Required work:
**a.** Answer these questions using the US accidents visualization project description, one answer per line:
(i) What span of years does the choropleth layer cover?
(ii) What does the height of a hexbin correspond to?
(iii) Which tool was used to achieve more performant loading times?
**b.** Reproduce everything in the US accidents visualization project description from "4. Hexbins give" down to "in Jupyter Notebook.".
**c.** Proceed with the US accidents visualization project description from the point where it stops.

### Text passage ###

Jit Corn

Jit Corn

US Accidents Visualization

Jupyter Notebook
Dropbox Link
Github Repo

A geospatial data visualization project on Traffic Accidents across the US.

Features of the App

1. Users can choose amongst different display presets of the US Accidents Geospatial Data Sets using different layers, in 2D, 3D or 4D (see Hexbins).

2. Choropleth (i.e a coloured heat map) layer allows users to get a quick overview of the cumulative accidents that have occurred across states from 2016 to 2020. They appear to be directly correlated to the more populous regions in US.

3. Individual Layer allows for accurate depiction of where accidents occured. They can be found located nicely on roads. Smaller roads are not displayed because of a lower resolution map used. campaigns/listings.

4. Hexbins give users a 4D representation of the dataset, where the cumulative accidents are clustered in an area demarcated by the relevant geometric co-ordinates. Height corresponds to the cumulative accidents in the same area.

5. Usage of Kepler GL's Time Playback to view how the individual accidents and hexbins layer change over time.

Technical Learnings

  • First attempt at using pandas/Geopands and I have learnt alot about data manipulation and cleaning using GeoPandas in Jupyter Notebook.
  • Utilized Google Cloud Platform's AI Notebook for more performant loading times
  • Understood more indepth about the quirks of Geospatial Data such as Co-ordinate Reference Systems (CRS) and Geographic Information System (GIS).
  • Learnt more about IPython's magic functions and the importance of saving intermediate file results to files such that information is backed up through out multiple steps of the data ETL process.

### Data listing ###

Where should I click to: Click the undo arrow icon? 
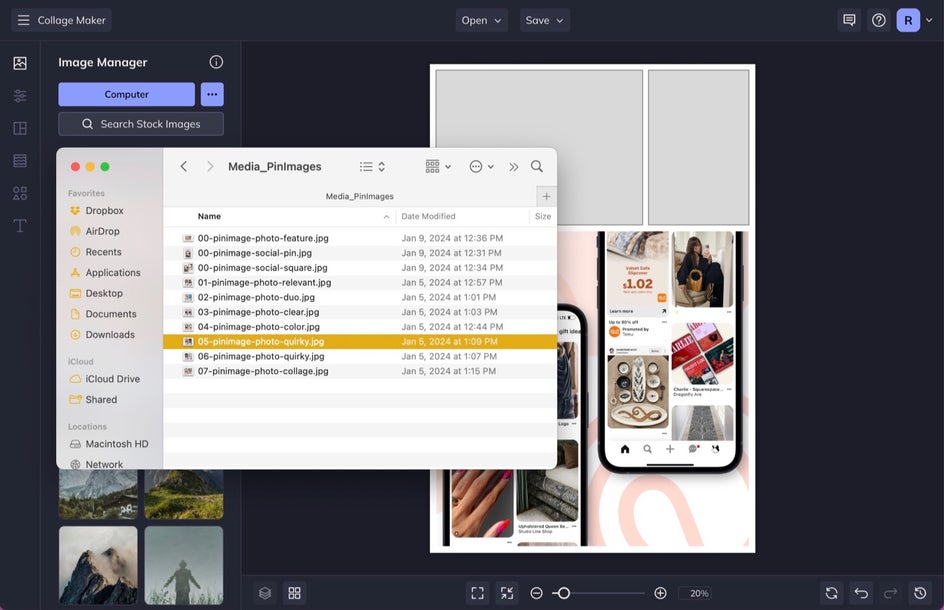pos(861,593)
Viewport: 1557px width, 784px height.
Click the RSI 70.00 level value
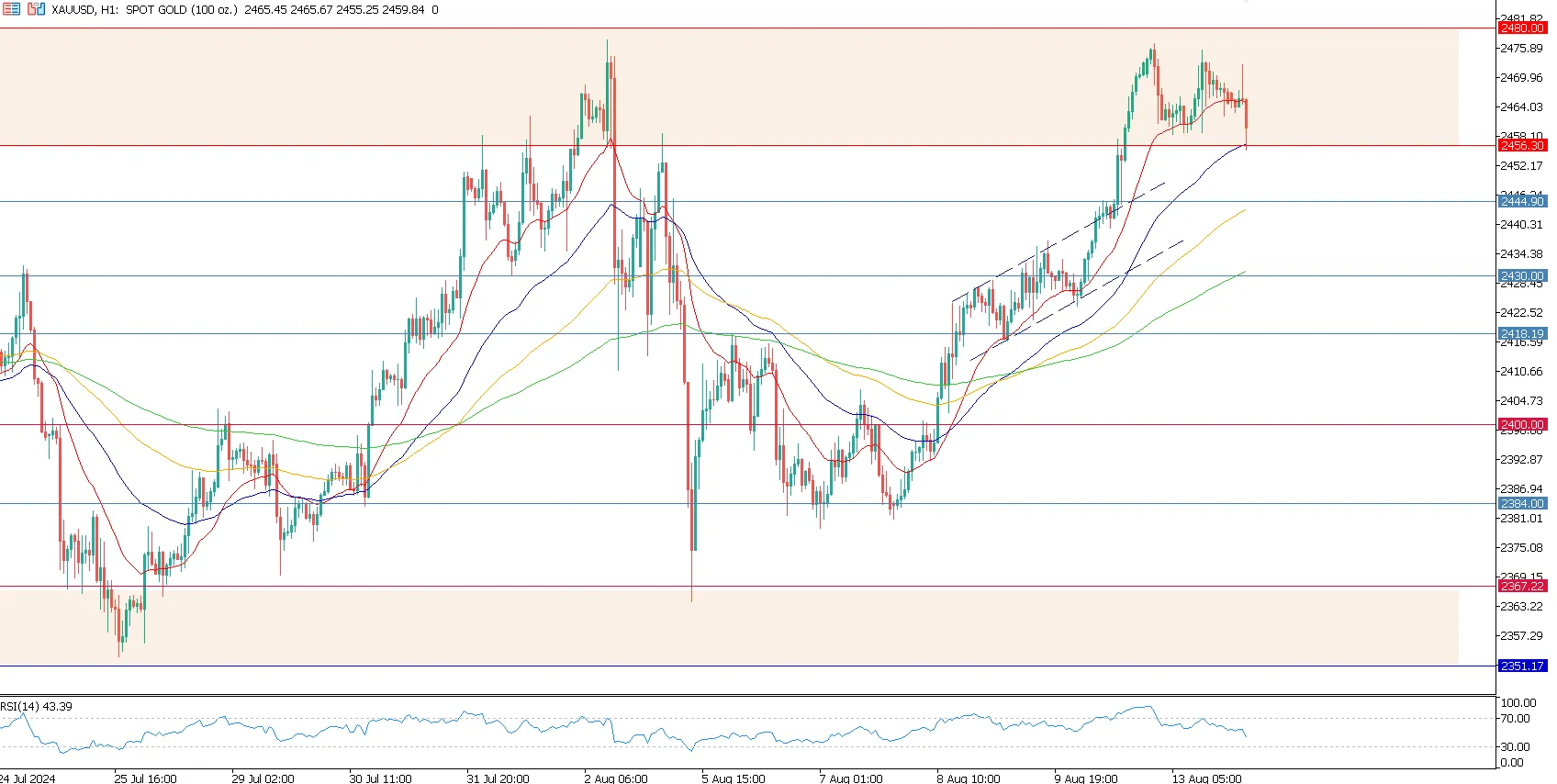1515,719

###

Task-by-task outputs:
**a.**
(i) 2016 to 2020
(ii) The cumulative accidents in the same area
(iii) Google Cloud Platform's AI Notebook

**b.**
4. Hexbins give users a 4D representation of the dataset, where the cumulative accidents are clustered in an area demarcated by the relevant geometric co-ordinates. Height corresponds to the cumulative accidents in the same area.

5. Usage of Kepler GL's Time Playback to view how the individual accidents and hexbins layer change over time.

Technical Learnings

  • First attempt at using pandas/Geopands and I have learnt alot about data manipulation and cleaning using GeoPandas in Jupyter Notebook.

**c.**
  • Deep dived into Geopandas and Geoplot's dependent libraries when fixing bugs(i.e shapely is a dependency of geopandas). For more detailed write up, refer to Jupyter Notebook in link above.

Reflections

  • While the framework on this project was similiar to tutorials online, finding a legitimate geospatial data (i.e including longitude and latitude data) was immensely difficult. Good geospatial data is hard to come by.
  • The usage of magic functions saved tremendous amounts of time, when intermediate results could be saved into the kernels for later usage. Because I was inexperienced at first, I had to keep re-running the code and that wasted alot of time.
  • Most of the code was performed in Kepler GL's Python implementation, which is less mature compared to its Javascript implementation. However, this still gave me a good grasp in performing the necessary ETL operations on the raw US Accidents dataset before loading onto KeplerGL.
  • Kepler GL is highly memory intensive, and it is highly recommended to only feed it the necessary columns.
  • Troubles with Deployment: I also tried to deploy onto Heroku but it keeps exceeding the free dyno's memory limit using a Flask implementation. Since we can simply view it from an embedded HTML file, the intermediate measure is to save it onto Dropbox for public to view. I will explore using the Dropbox OAuth method in the JS implementation in the future.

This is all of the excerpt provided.